Open tra38 opened 7 years ago

tra38 commented 7 years ago

The good news is that I am right now using Calyx in a real-world project. The bad news is that doing so means you quickly encounter edge cases...


Sometimes, your program has to generate sentences without knowing in advance if they'd be plural or not.

class CatWatch < Calyx::Grammar
   start "Today, I saw {number} cats on the way to work."
end

reporter = CatWatch.new
reporter.generate(number: 1)
#=>"Today, I saw 1 cats on my way to work."

I thought about doing some monkey-patching to handle this sort of pluralization, with plans to eventually refactor to a "best practice" solution using modifiers...

class String
   def pluralize(possible_word)
      if self.to_i == 1
         "#{self} #{possible_word}"
      else
         "#{self} #{possible_word}s"
      end
   end
end

"1".pluralize("cat")
#=>"1 cat"

"2".pluralize("cat")
#=>"2 cats"

However, this monkey-patched solution doesn't work in Calyx.

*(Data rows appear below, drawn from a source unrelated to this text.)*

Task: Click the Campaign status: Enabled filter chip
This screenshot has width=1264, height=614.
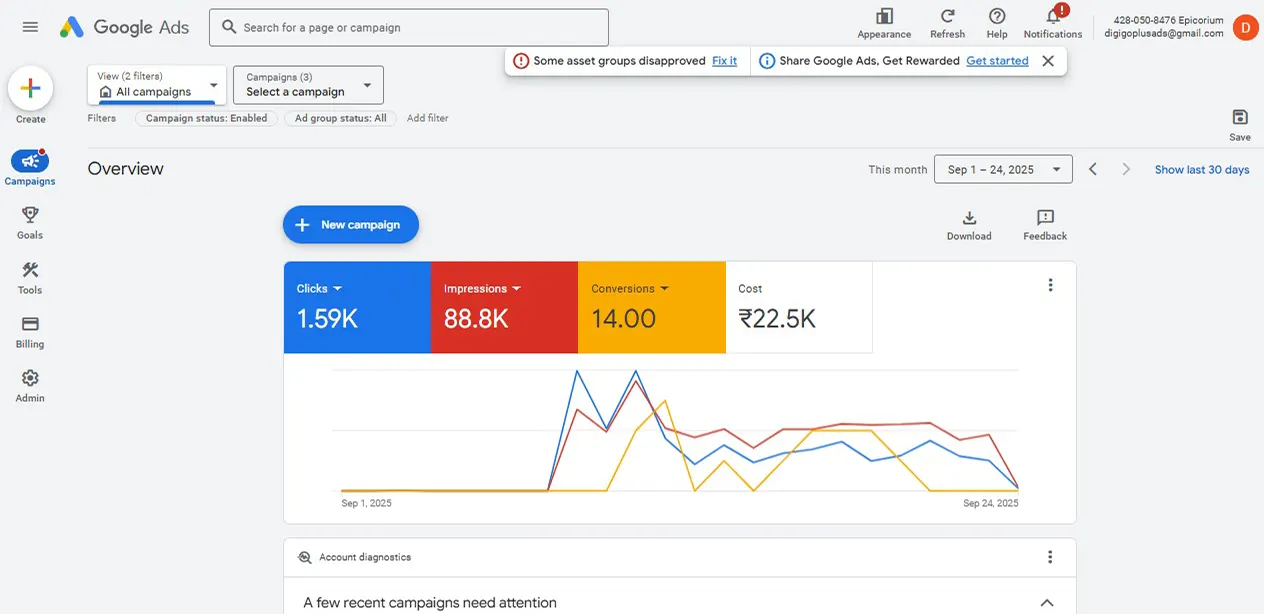Action: (206, 118)
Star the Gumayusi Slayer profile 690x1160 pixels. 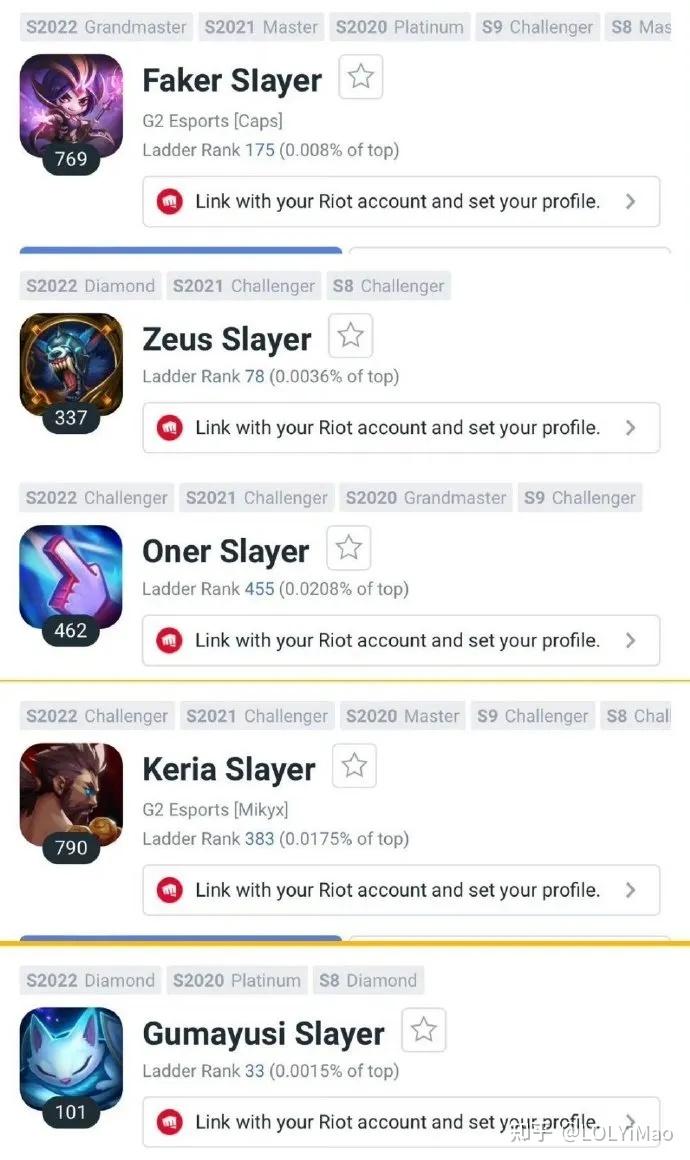pyautogui.click(x=423, y=1029)
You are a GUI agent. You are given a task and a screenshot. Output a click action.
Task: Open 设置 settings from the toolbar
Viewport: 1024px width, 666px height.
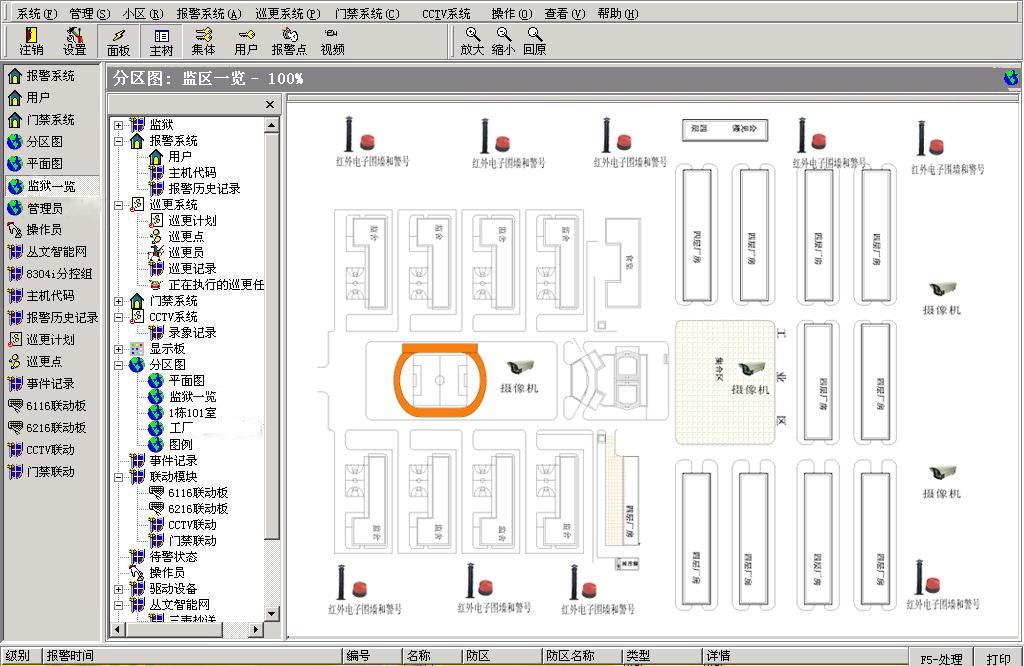(x=74, y=40)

class CatWatch < Calyx::Grammar
   start "Today, I saw {number.pluralize('cat')} on the way to work."
end

reporter = CatWatch.new
reporter.generate(number: 1)
=>"Today, I saw {number.pluralize('cat')} on the way to work."

Refactoring to "best practice" doesn't work either.

module Pluralize
   def pluralize(possible_word)
      if self.to_i == 1
         "#{self} #{possible_word}"
      else
         "#{self} #{possible_word}s"
      end
   end
end

class CatWatch < Calyx::Grammar
   modifier Pluralize
   start "Today, I saw {number.pluralize('cat')} on the way to work."
end

reporter = CatWatch.new
reporter.generate(number: 1)
#=>Today, I saw {number.pluralize('cat')} on the way to work.

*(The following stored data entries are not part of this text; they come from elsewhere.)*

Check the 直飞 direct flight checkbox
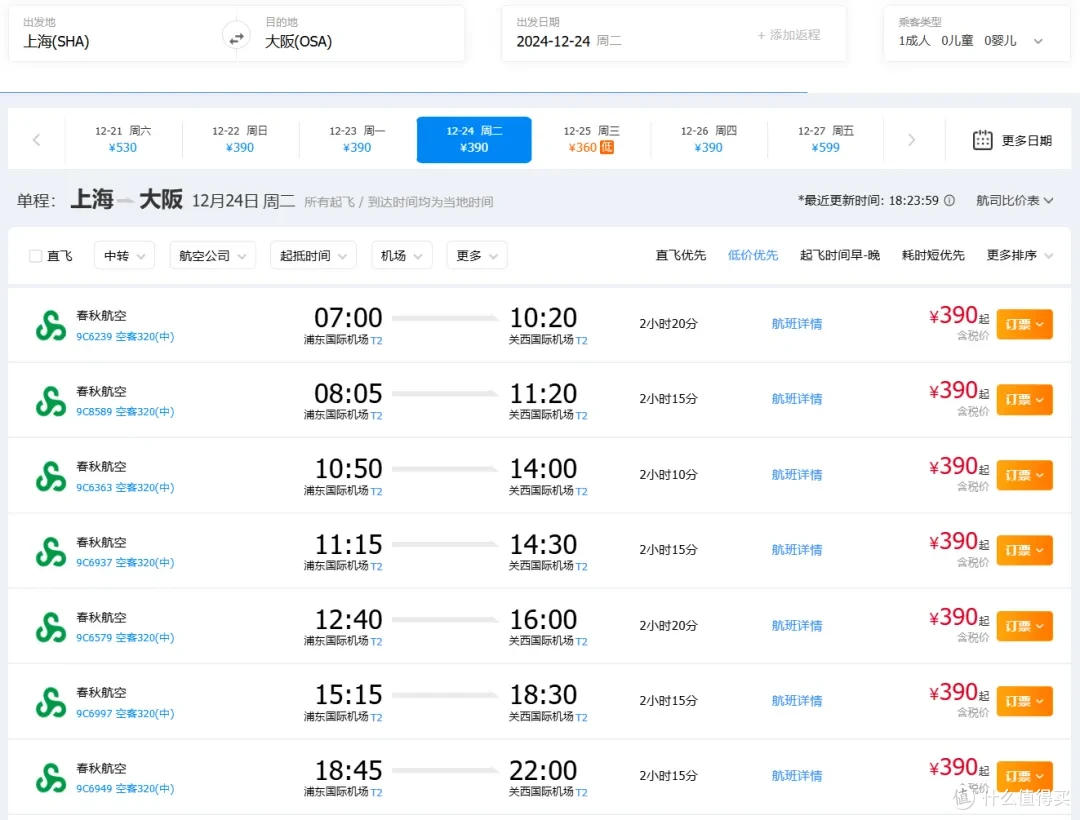This screenshot has height=820, width=1080. point(37,255)
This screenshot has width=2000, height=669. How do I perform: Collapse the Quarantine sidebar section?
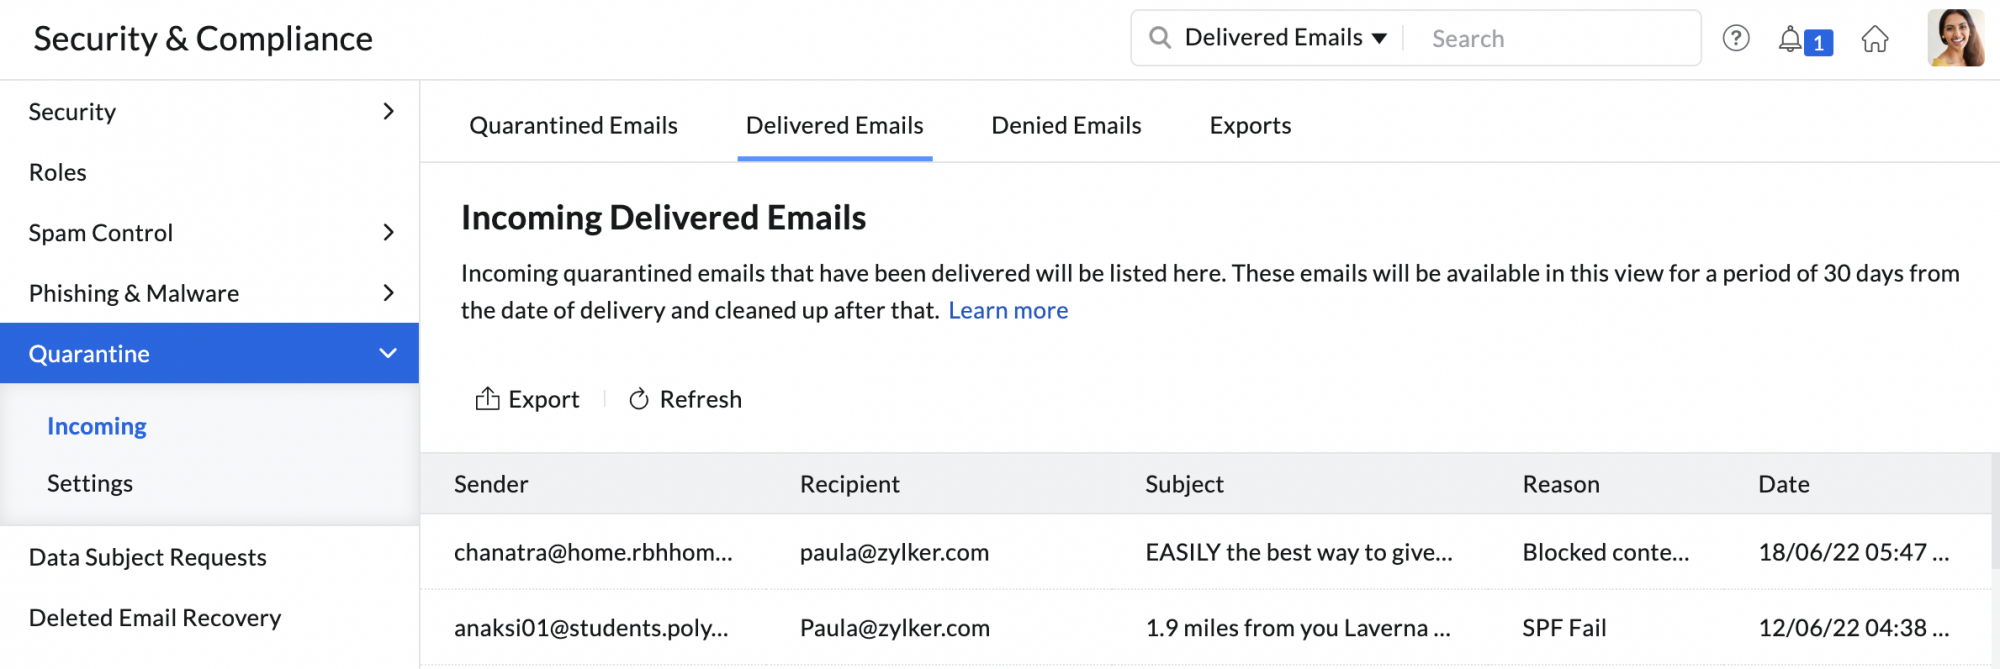click(388, 353)
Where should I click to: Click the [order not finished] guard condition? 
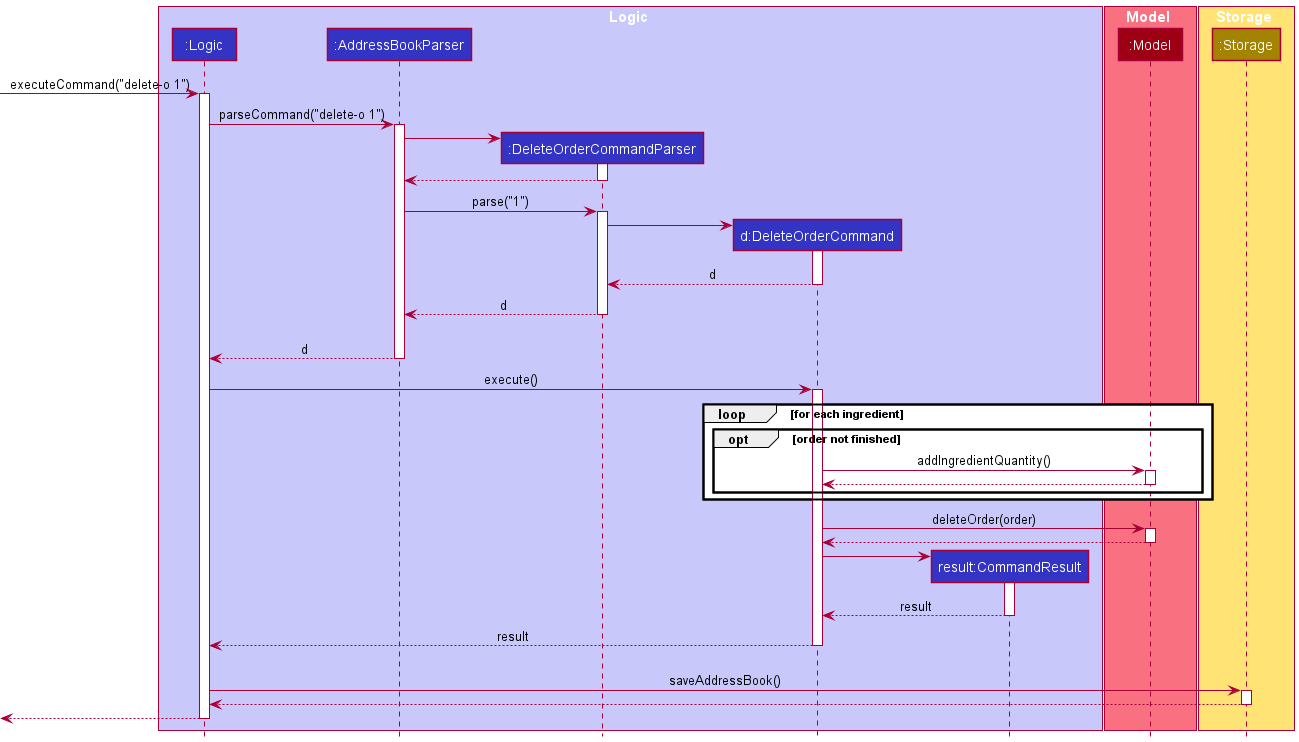(x=846, y=438)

Even more oddly, if I do a slight change to the start method...it is no longer gets interpreted as part of the string...even though I still get incorrect output.

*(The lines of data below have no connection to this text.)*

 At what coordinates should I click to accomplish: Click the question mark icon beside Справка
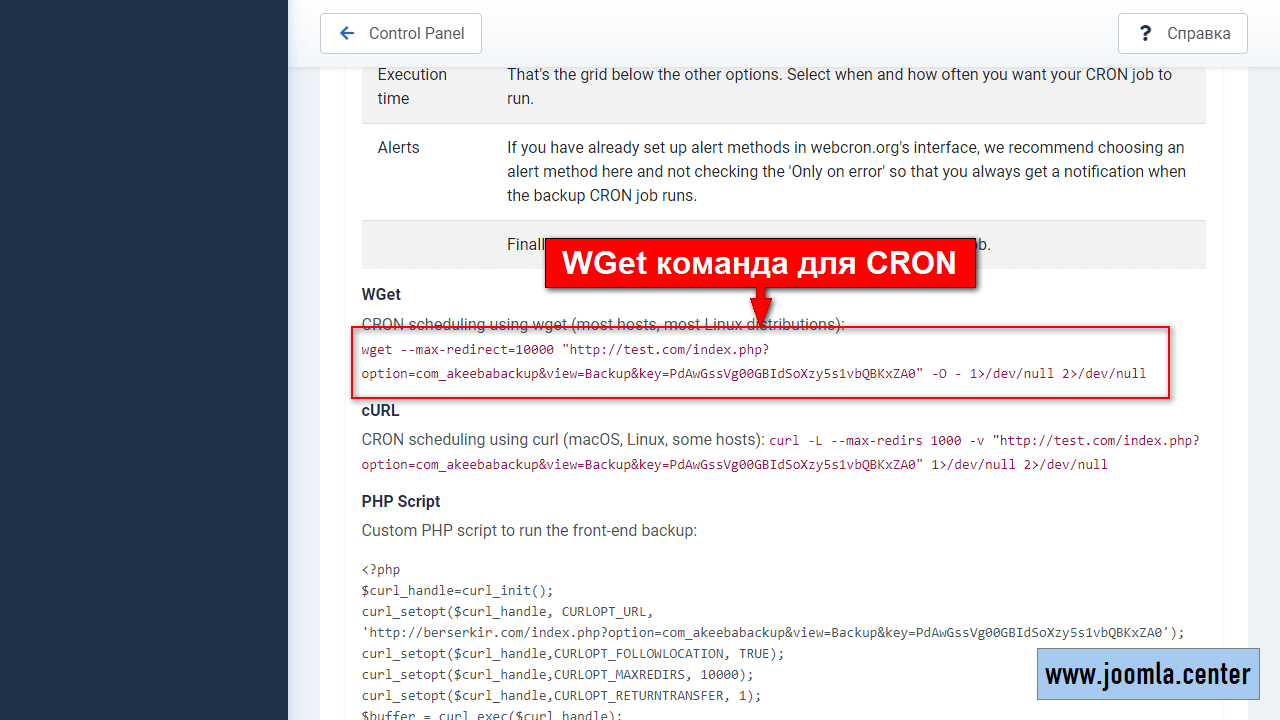coord(1146,33)
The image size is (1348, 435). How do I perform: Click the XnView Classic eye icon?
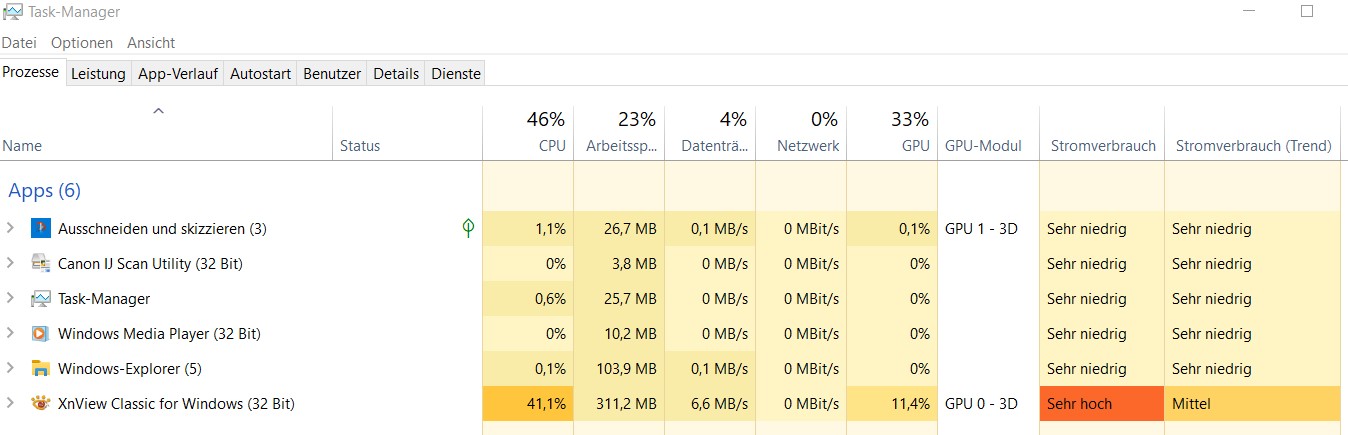(40, 404)
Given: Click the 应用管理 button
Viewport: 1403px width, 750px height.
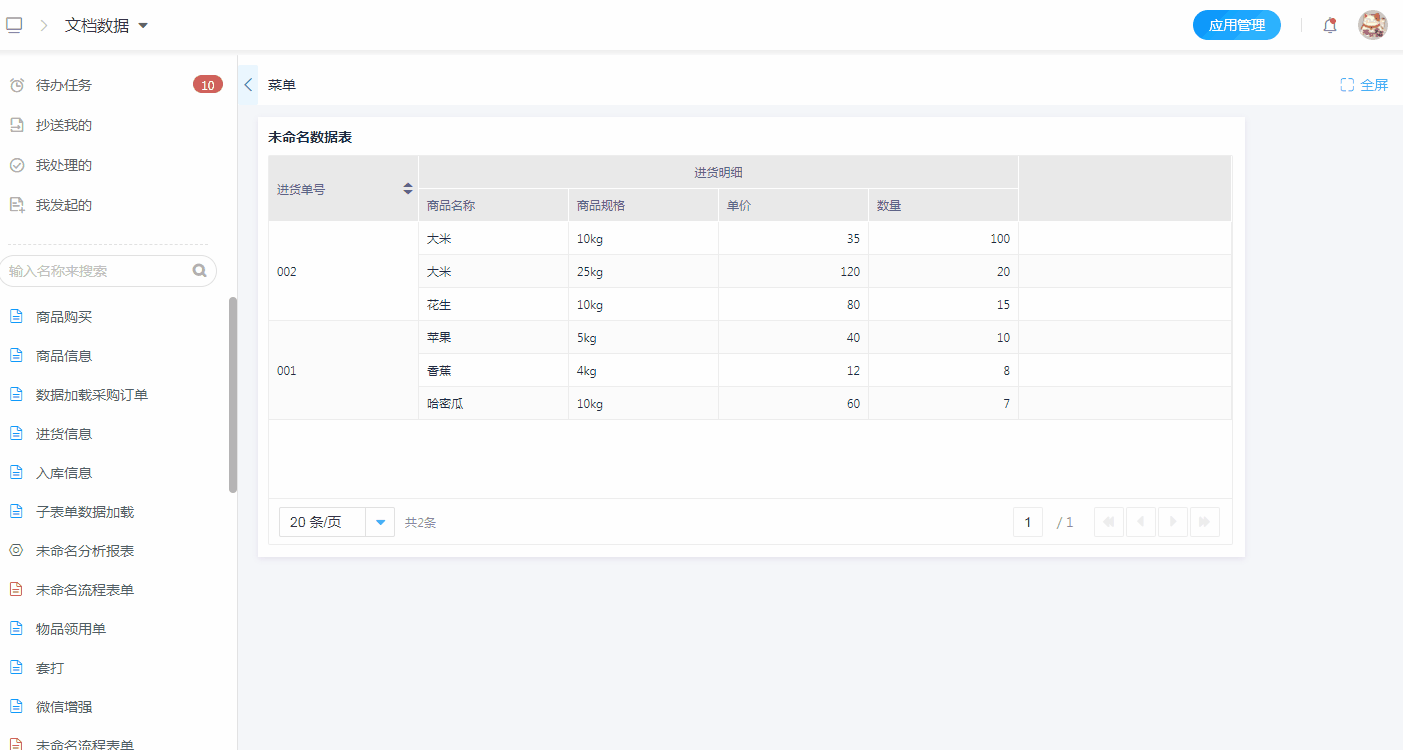Looking at the screenshot, I should 1236,26.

class CatWatch < Calyx::Grammar
   modifier Pluralize
   start "{number.pluralize('cat')}"
end

reporter = CatWatch.new
reporter.generate(number: 1)
#=>"1"

Now, since I'm on a tough deadline, I wind up doing this solution instead to handle pluralization.

class String
   def pluralize_cats
      if self.to_i == 1
         "#{self} cat"
      else
         "#{self} cats"
      end
   end
end

class CatWatch < Calyx::Grammar
   start "Today, I saw {number.pluralize_cats} on the way to work."
end

reporter = CatWatch.new
reporter.generate(number: 1)
#=>"Today, I saw 1 cat on the way to work."

...which "works", but is pretty hacky. There has to be a better solution (one that hopefully doesn't involve using meta programming to generate a bunch of unique methods for handling pluralization). It'll do for now though.

I decided to follow best practice by moving my pluralize_cats method over to a module, but I then encountered a different issue with modifiers (which I reported in #21).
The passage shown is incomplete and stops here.